On Dec. 14, 2012, Lenworth Jacobs, the director of trauma and emergency medicine at Hartford Hospital, heard an active shooter situation was unfolding at Sandy Hook Elementary School in Newtown, Connecticut, nearly 30 miles away. As the nearest Level 1 trauma center to Newtown, Hartford Hospital and its staff were immediately put on alert. Jacobs and colleagues stood by, ready to receive scores of injured people.
No one arrived.
“That made absolutely no sense to me,” Jacobs said in October 2013, the first time I heard him describe events of that day.
“Then, pretty quickly, we heard there were 26 dead people, two injured people. That also didn’t make sense,” he said. “That is not how it works. It’s usually the reverse ― there are a lot more injured people than dead people.”
In order to understand what happened in the elementary school, the medical examiner asked Jacobs to review the autopsies with him. Jacobs described it as “the single most powerful thing that I have done.”

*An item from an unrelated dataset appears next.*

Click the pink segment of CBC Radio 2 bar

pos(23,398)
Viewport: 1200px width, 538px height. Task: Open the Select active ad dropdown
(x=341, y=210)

Jacobs took his concerns to the American College of Surgeons, which established a committee to create a national policy on enhancing “survivablily” for mass shootings and other high-casualty events. At the committee’s first meeting in April 2013, members agreed that stopping blood loss as fast as possible and quickly transporting the wounded to a hospital was critical to saving lives in mass-casualty shootings. No one, they believed, should die from uncontrolled bleeding.